▸ Instrução escrita:
Transcreva o trecho do texto sobre o falar em línguas que vai de "(At 2.1-3) foram" até "do Espírito Santo.".

O falar
em línguas
desconhecidas como aparece no Novo
Testamento é um fenômeno característico da Nova
Aliança. A profecia registrada no Velho
Testamento, prevendo o aparecimento desse fenômeno (Is 28.11), tem o
seu cumprimento na efusão do Espírito
Santo na
igreja primitiva (1Co 14.21). Paulo diz que nesse caso as línguas
constituíam um sinal de Deus para o mundo incrédulo. Quando o apóstolo Paulo
escreveu à igreja de Corinto, instruindo-a sobre o falar em línguas, alguns anos
já haviam se passado desde o dia de pentecostes. Foi nesse dia que Jesus
cumpriu a Sua promessa de batizar os crentes no Espírito Santo (At 1.5; 2.4).
1. No dia de pentecostes o Espírito
Santo foi derramado
No dia de pentecostes o
Espírito Santo foi derramado sobre os primeiros cristãos. De acordo com o registro
sagrado, fenômenos como “som de um vento impetuoso” e “línguas como de fogo”
(At 2.1-3) foram percebidos naquele dia. Mas além desses fenômenos, um outro: o
falar em línguas
desconhecidas prendeu a atenção dos que ali se encontraram (At 2.4-11).
Desses fenômenos ocorridos com a vinda do Espírito Santo no dia de pentecostes,
somente o falar em língua se repetiria em outras ocasiões (At 2.4; 10.44-46;
19.1-6). Não parece haver dúvida alguma que as narrativas de Lucas em Atos dos
Apóstolos tencionam mostrar que o falar em línguas é uma marca distintiva da
vinda do Espírito Santo.
Veja também:
2. LIVRO DE ATOS, as narrativas de
Lucas têm um caráter didático
Não há como negar que as
narrativas de Lucas têm um caráter didático. Ele mostra que foi assim em
Jerusalém (At 2.4); na casa de Cornélio (At 10.44-46) e com os crentes de Éfeso
(At 19.1-6). Em Samaria há também o registro dos apóstolos orando para que os
samaritanos “recebessem o Espírito Santo” (At 8.14-18). O texto não faz
referência ao falar em línguas nessa ocasião, mas Lucas deixa isso subtendido,
como destacam os eruditos Matthew Henry (1996, Vol.6, p.81)), John Gill (1980,
vol.5, p.860) e Adam Clarke (2014, Tomo III, p.253). Esses intérpretes defendem
que o fenômeno tenha ocorrido nessa ocasião, sendo que a omissão do detalhe é
apenas um recurso estilístico de Lucas.
No seu livro de história da
igreja, Lucas costuma omitir informações que já deixou subtendido noutro ponto,
como por exemplo, as várias ocorrências sobre conversão sem a necessidade de
dizer que em todas elas os novos conversos se submeteram ao rito do batismo em
águas.
O gramático A. T Robertson (2003, p.297) diz que o texto deixa claro
“que aqueles que receberam o dom do Espírito Santo falaram em línguas”.

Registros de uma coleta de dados
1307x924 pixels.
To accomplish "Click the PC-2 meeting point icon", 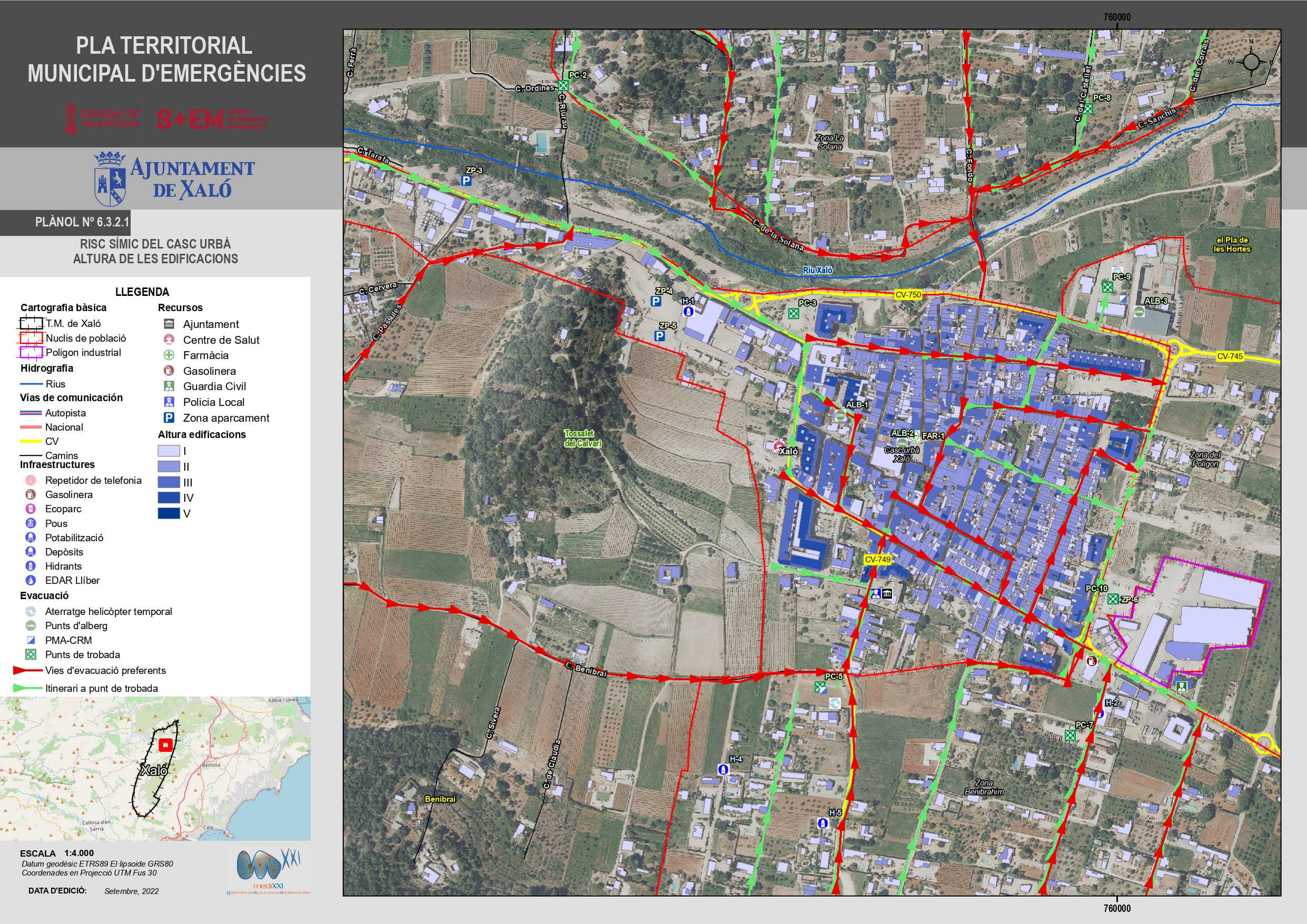I will click(x=563, y=85).
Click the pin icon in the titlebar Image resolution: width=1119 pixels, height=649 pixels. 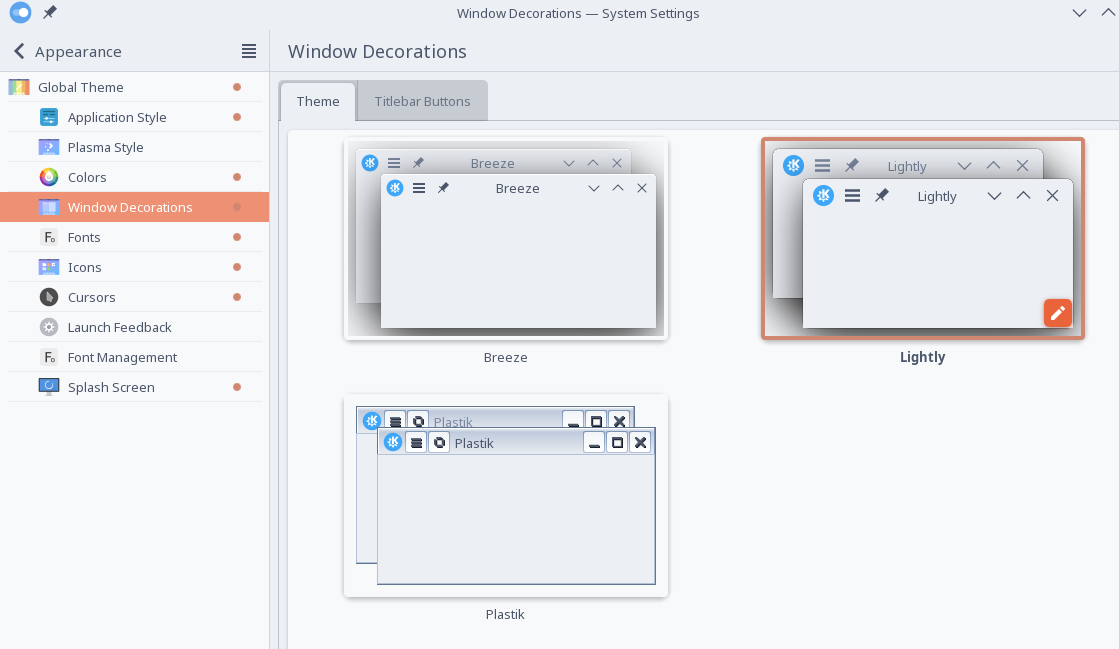pos(49,13)
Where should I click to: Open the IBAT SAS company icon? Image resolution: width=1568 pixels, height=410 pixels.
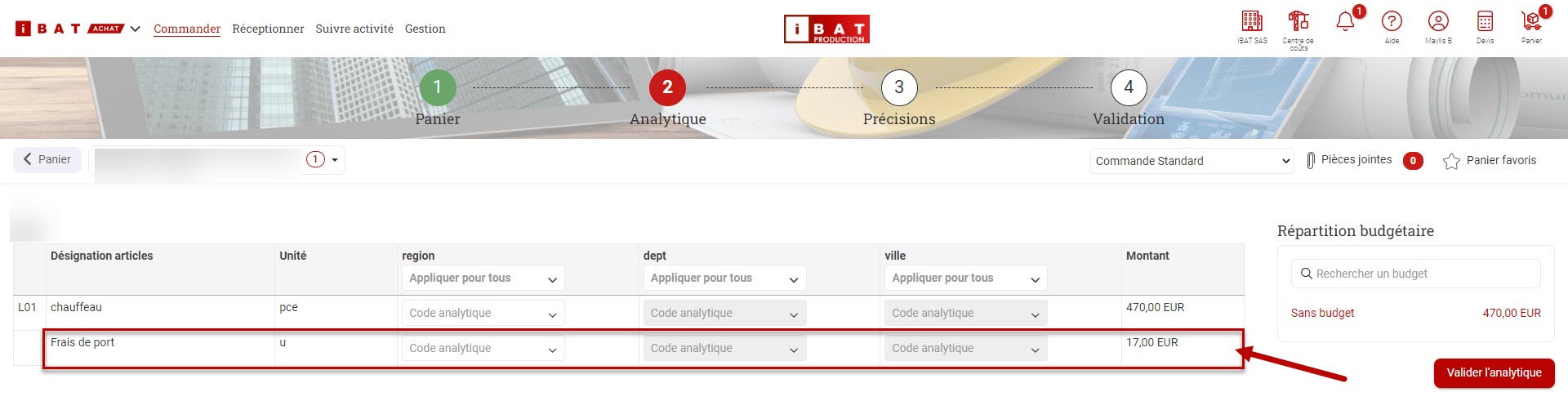[1251, 22]
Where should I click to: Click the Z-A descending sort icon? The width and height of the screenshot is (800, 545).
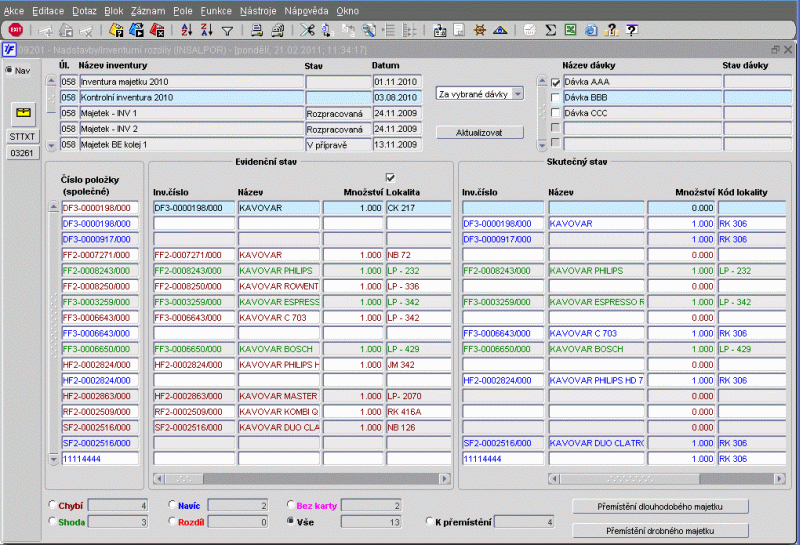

▸ Resultado da tarefa:
(At 2.1-3) foram percebidos naquele dia. Mas além desses fenômenos, um outro: o
falar em línguas
desconhecidas prendeu a atenção dos que ali se encontraram (At 2.4-11).
Desses fenômenos ocorridos com a vinda do Espírito Santo no dia de pentecostes,
somente o falar em língua se repetiria em outras ocasiões (At 2.4; 10.44-46;
19.1-6). Não parece haver dúvida alguma que as narrativas de Lucas em Atos dos
Apóstolos tencionam mostrar que o falar em línguas é uma marca distintiva da
vinda do Espírito Santo.